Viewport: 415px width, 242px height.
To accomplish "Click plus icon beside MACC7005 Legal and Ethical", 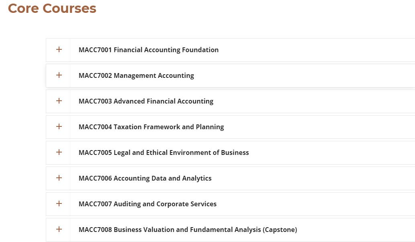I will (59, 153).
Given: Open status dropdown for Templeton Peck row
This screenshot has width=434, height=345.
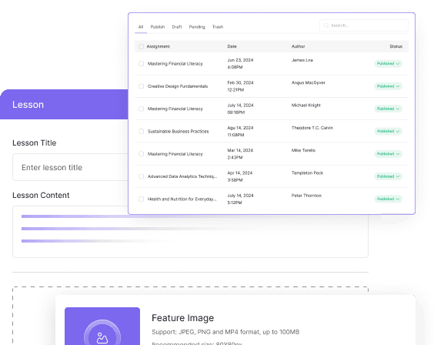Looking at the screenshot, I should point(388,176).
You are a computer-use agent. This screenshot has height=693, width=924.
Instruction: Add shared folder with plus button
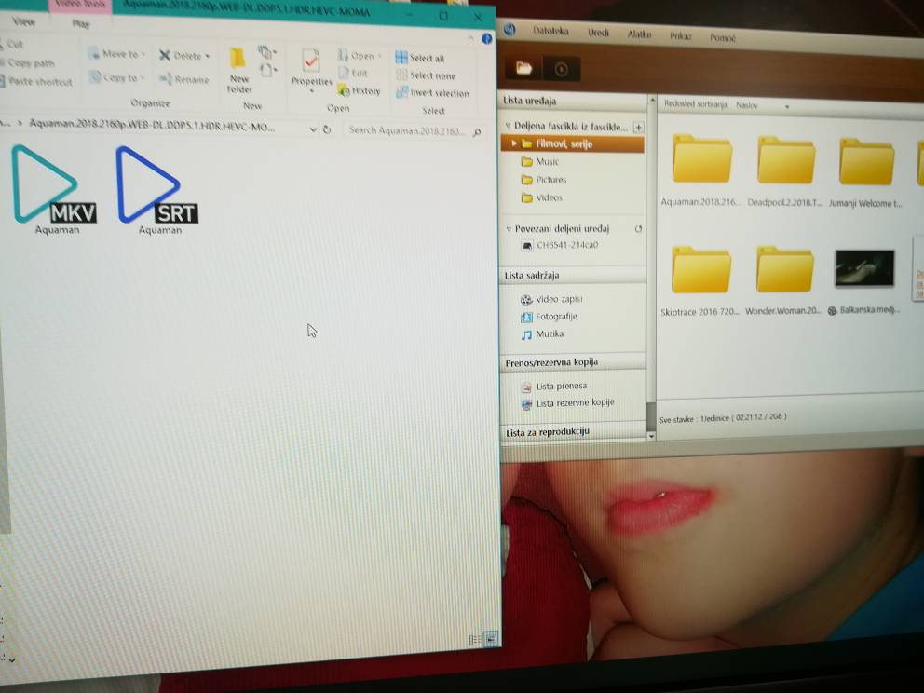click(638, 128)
--------
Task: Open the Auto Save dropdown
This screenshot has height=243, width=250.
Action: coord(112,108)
--------
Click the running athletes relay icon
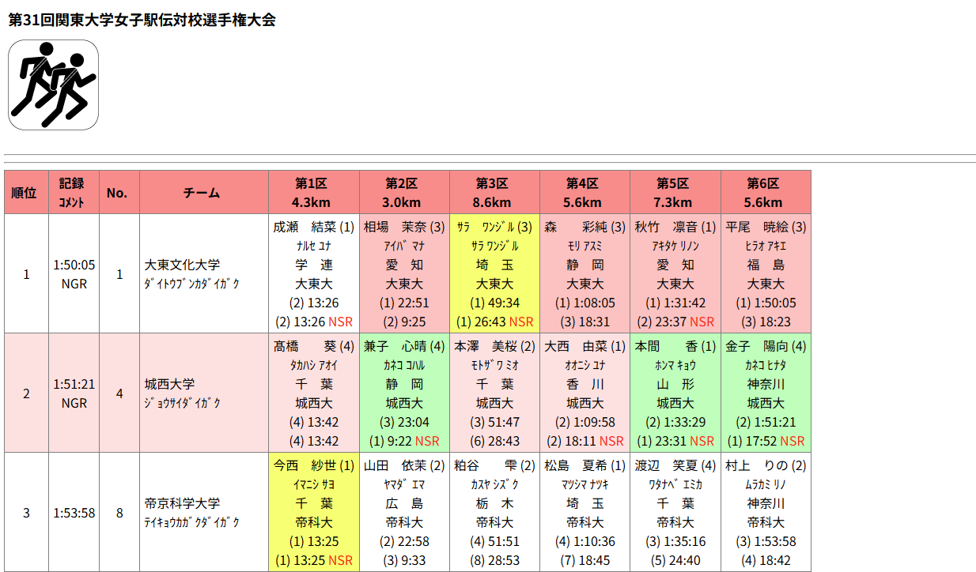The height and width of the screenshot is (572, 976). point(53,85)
--------
_Required action_. Collect from the data above every line that includes "Open".

_Answer to this problem_.
Given: Open status dropdown for Templeton Peck row
Task: Open the Auto Save dropdown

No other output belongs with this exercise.